Marine sponge-derived polymeric alkylpyridinium salts as a novel tumor chemotherapeutic targeting the cholinergic system in lung tumors.

Previous studies have shown that the cholinergic system plays a pivotal rule in small cell lung cancer (SCLC) cell growth through an autocrine loop that activates the nicotinic cholinergic receptor, which together with the activation of this receptor by nicotine links SCLC evolution with tobacco use. Non-small cell lung cancer (NSCLC) is the most common form of lung cancer and is also linked to tobacco use. Here we describe the presence of molecules of the cholinergic system in NSCLC samples and cell lines and investigate the implications of the cholinergic system in cell growth regulation. Cholino-acetyltransferase (ChAT), vesicular acetylcholine transporter (VAChT) and acetylcholinesterase (AChE) were observed in NSCLC tumor biopsies and in NSCLC cell lines. Polymeric alkylpyridinium salts (poly-APS) are AChE inhibitors isolated from the crude extract of the marine sponge, Reniera sarai.

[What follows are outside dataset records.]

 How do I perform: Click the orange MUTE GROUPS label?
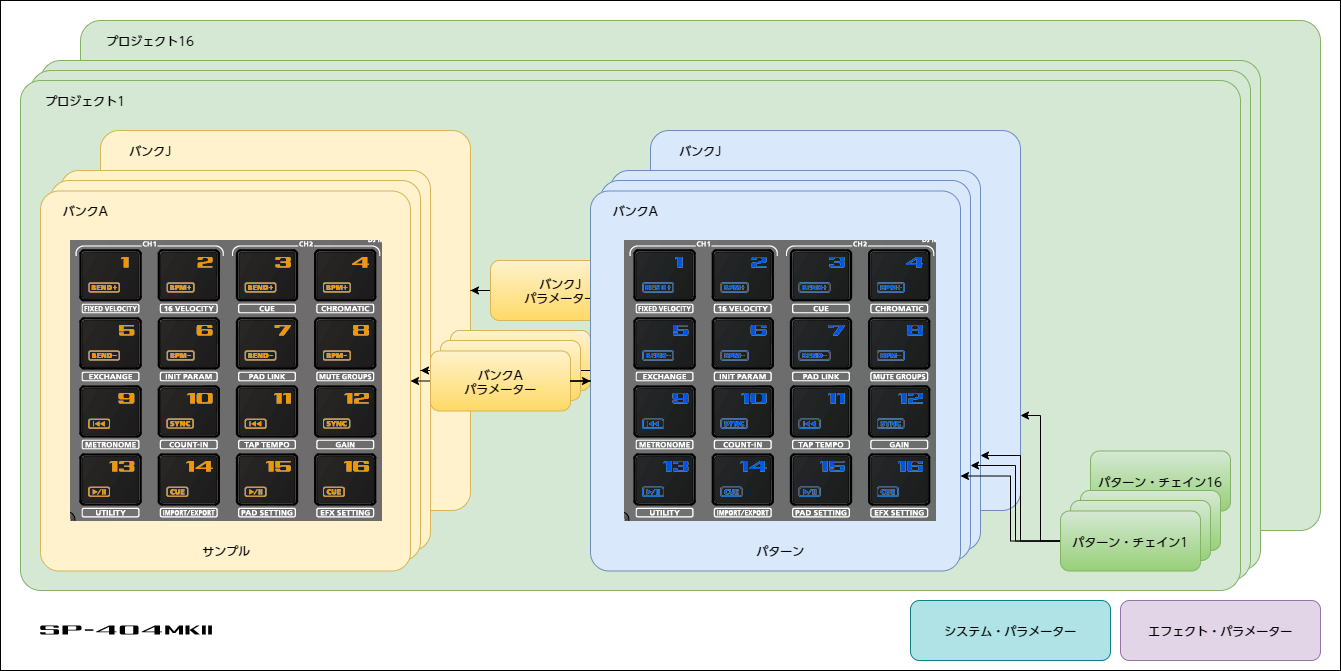(345, 377)
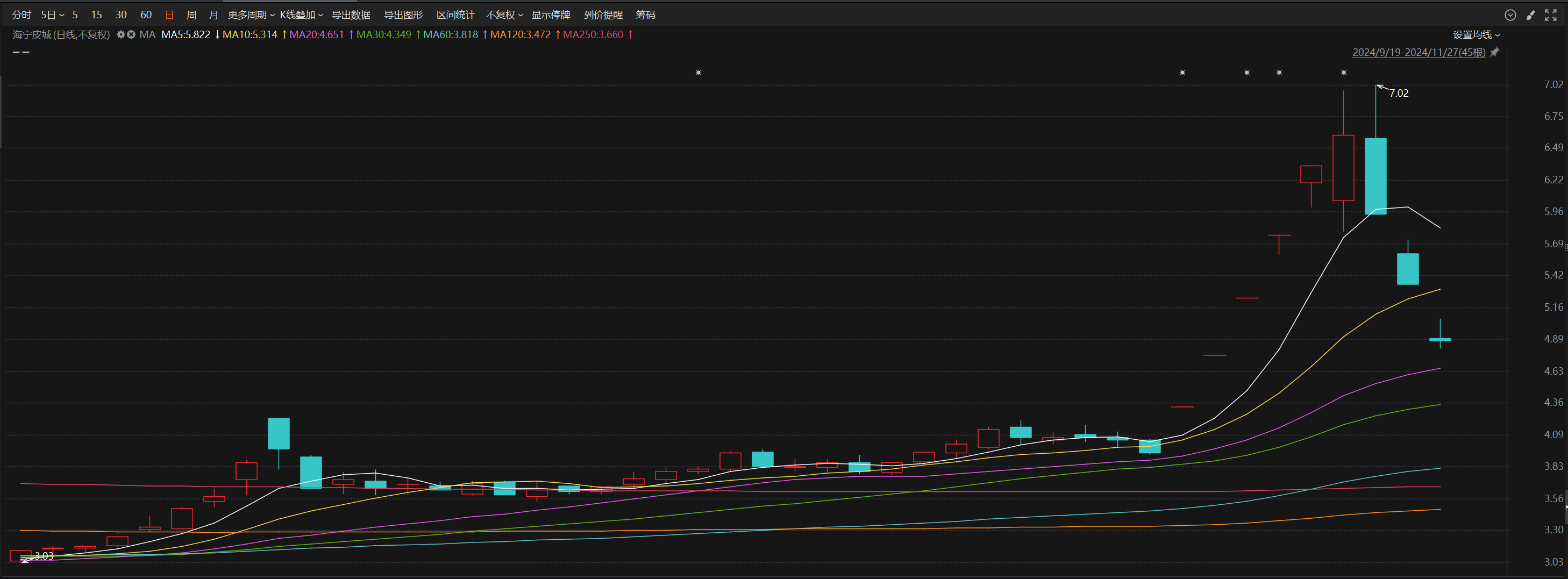Remove the MA indicator with X icon
Screen dimensions: 1568x579
pos(131,35)
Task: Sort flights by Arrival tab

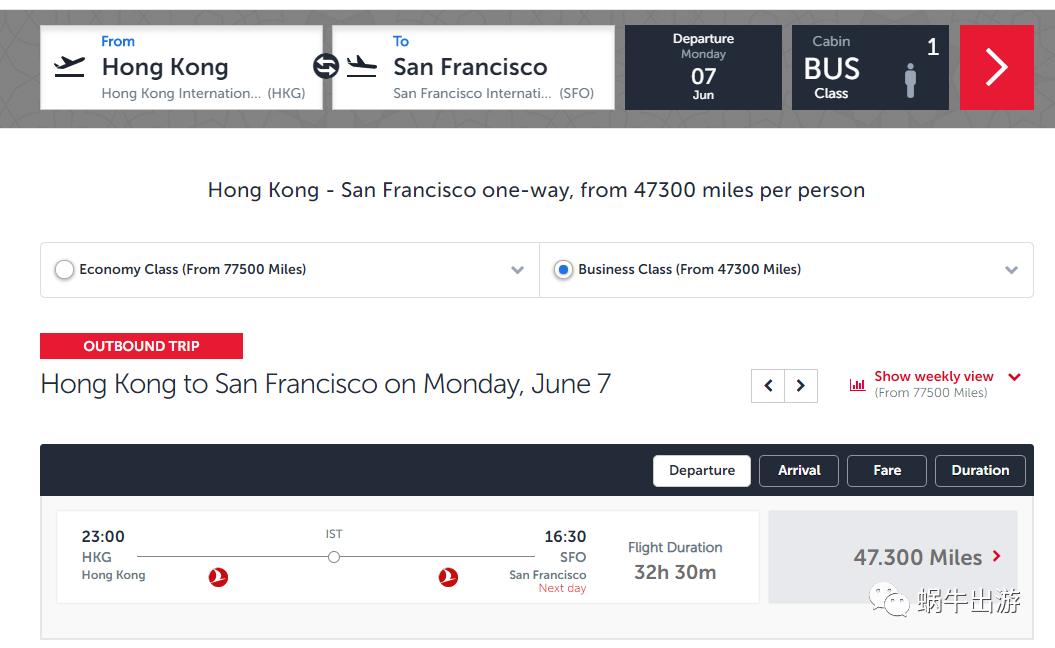Action: 799,470
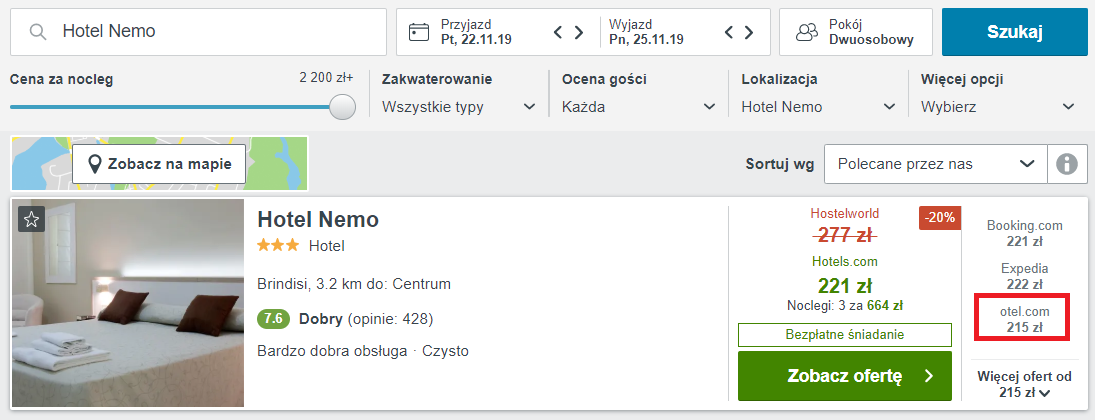Open Zakwaterowanie type dropdown

pyautogui.click(x=459, y=107)
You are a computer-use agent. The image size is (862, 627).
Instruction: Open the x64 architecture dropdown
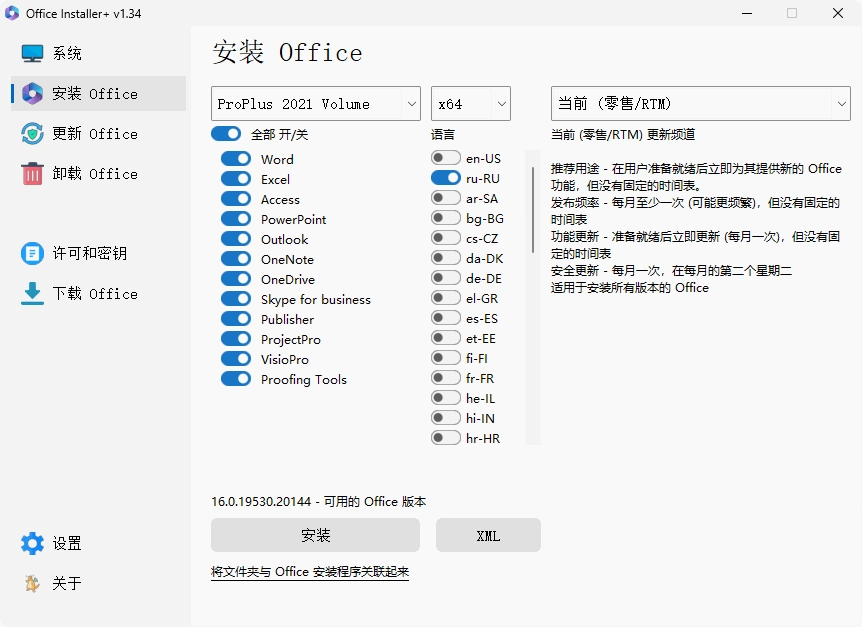[x=470, y=103]
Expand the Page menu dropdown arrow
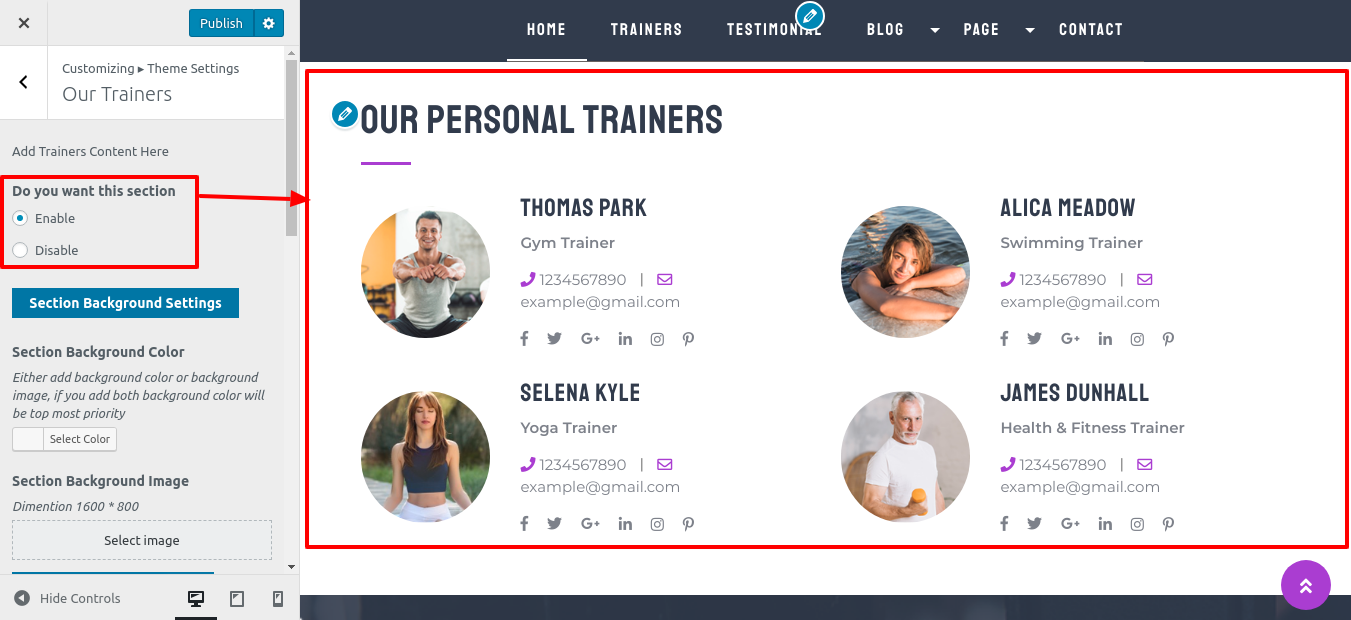Screen dimensions: 1351x620 1030,30
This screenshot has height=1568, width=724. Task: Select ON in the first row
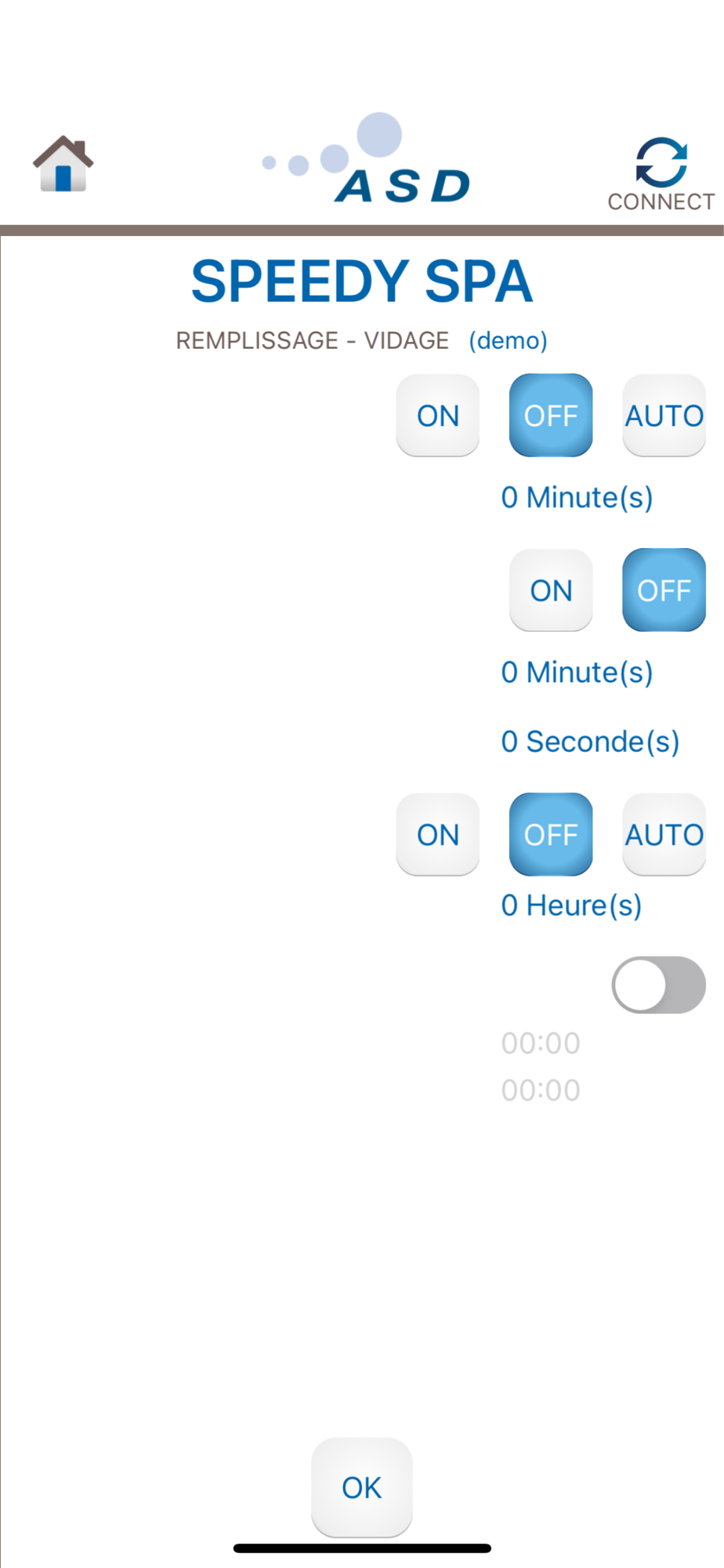pos(438,416)
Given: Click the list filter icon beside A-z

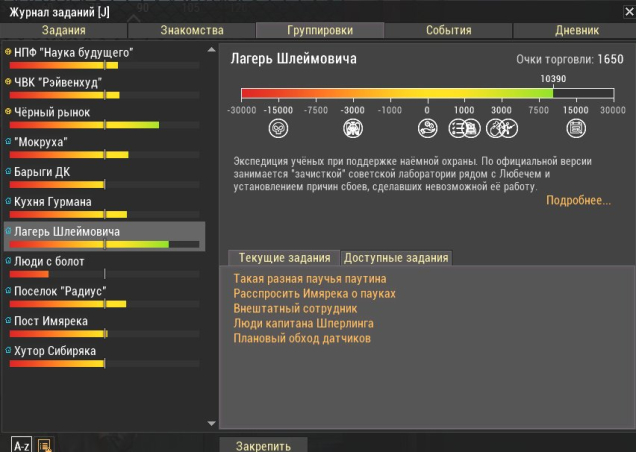Looking at the screenshot, I should coord(45,443).
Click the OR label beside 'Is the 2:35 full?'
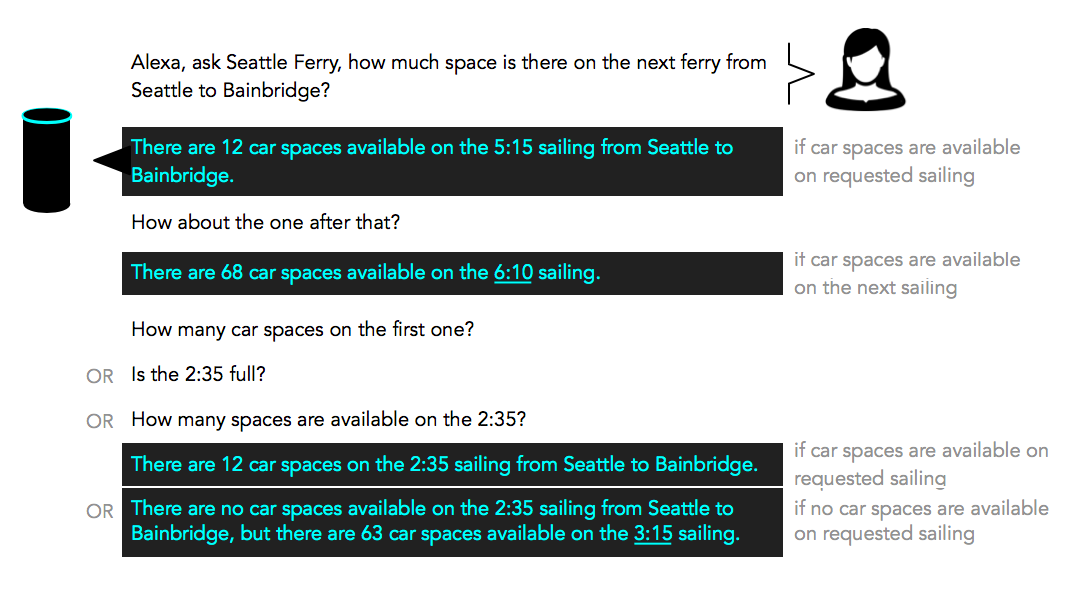 tap(100, 376)
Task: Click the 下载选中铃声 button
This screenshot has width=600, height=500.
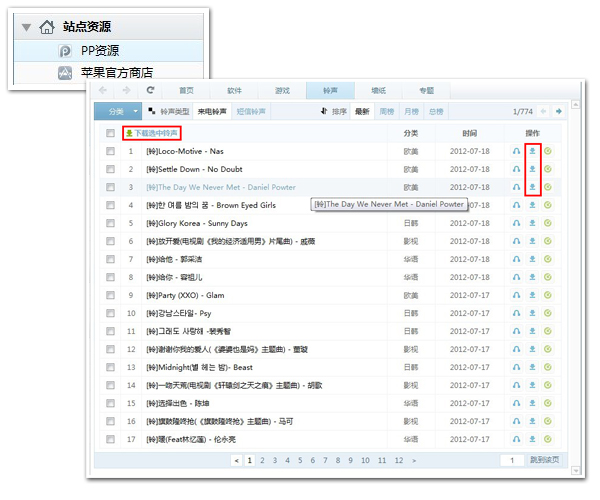Action: pyautogui.click(x=152, y=133)
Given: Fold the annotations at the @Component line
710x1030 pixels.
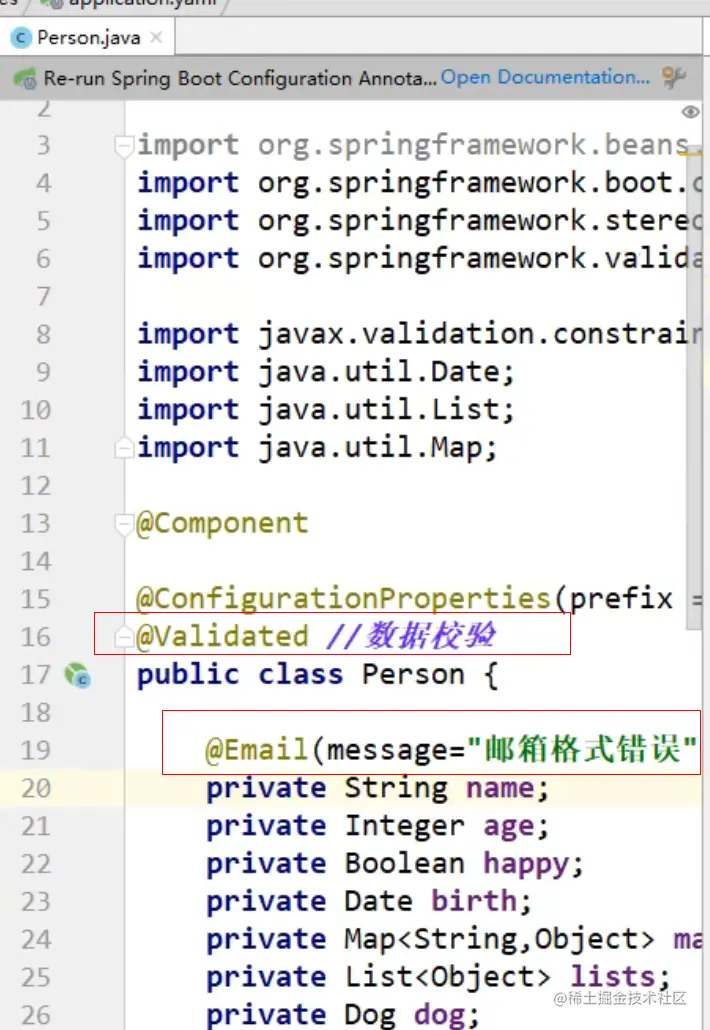Looking at the screenshot, I should click(x=125, y=524).
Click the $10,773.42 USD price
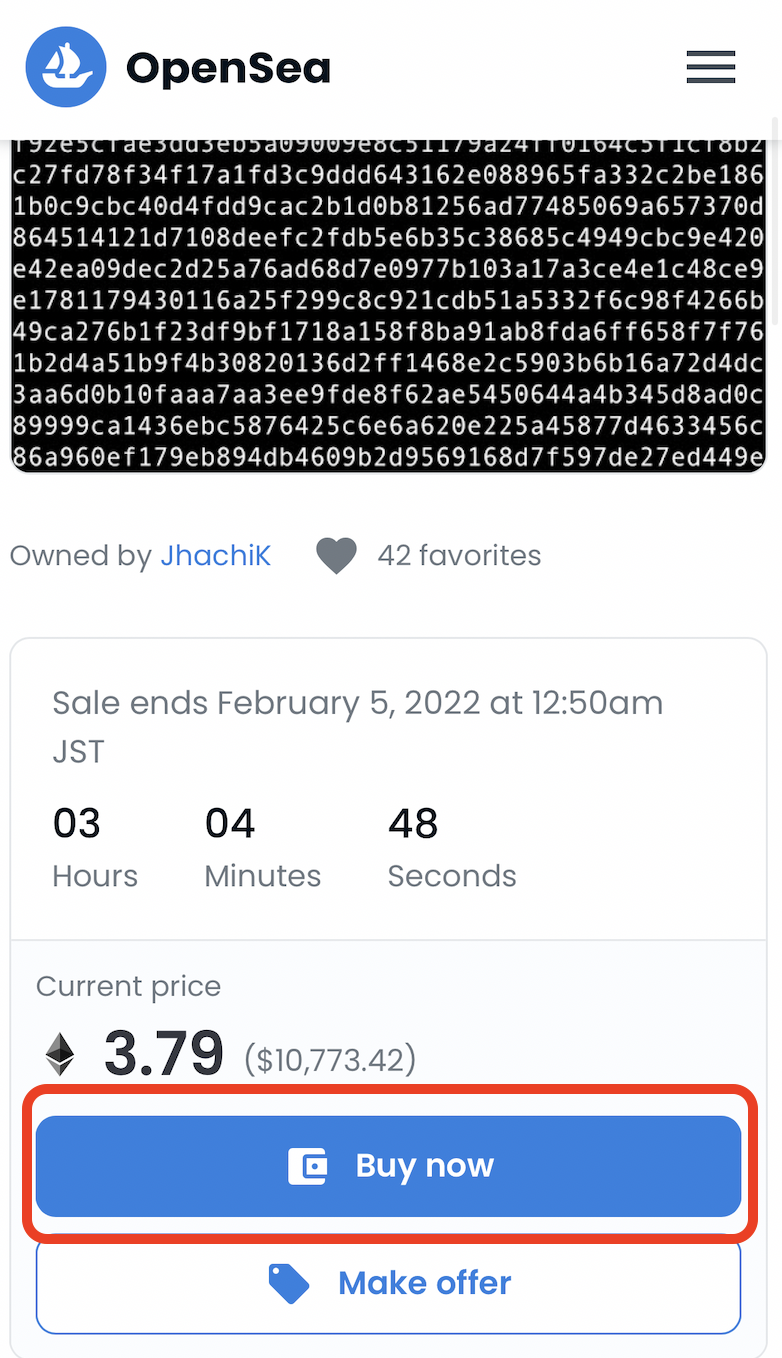 click(330, 1059)
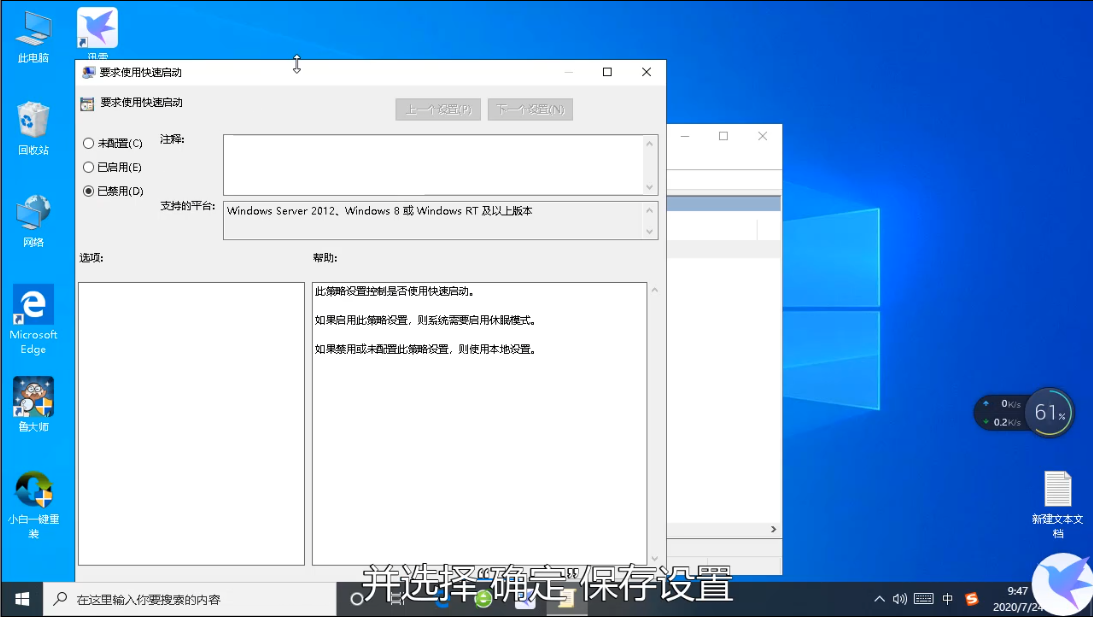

These metabolites were characterized as a mixture of two polymers of 3-octylpyridinium, including 29 and 99 monomeric units. Exposure of normal lung fibroblast and NSCLC cell lines to poly-APS revealed a selective cytotoxicity for cancer cells as compared to the normal fibroblast cell lines. FACS analysis indicated poly-APS induced apoptosis in NSCLC cells but not in normal lymphocytes. Non-toxic doses of poly-APS also potently reduced NSCLC cell-cell adhesion in suspension cultures. The limited toxicity of poly-APS on normal cells was confirmed by injection in the caudal vein of mice. No overt effects on health parameters, such as weight gain and physical behavior, were observed, and histological analysis of major organs did not reveal differences between the treated animals as compared to controls. These data demonstrate that NSCLC cells express cholinergic molecules that may be involved in cell growth regulation and that the cholinesterase inhibitor, poly-APS, shows selective toxicity toward NSCLC cells while having no apparent toxicity towards normal cells and tissue in vitro and in vivo.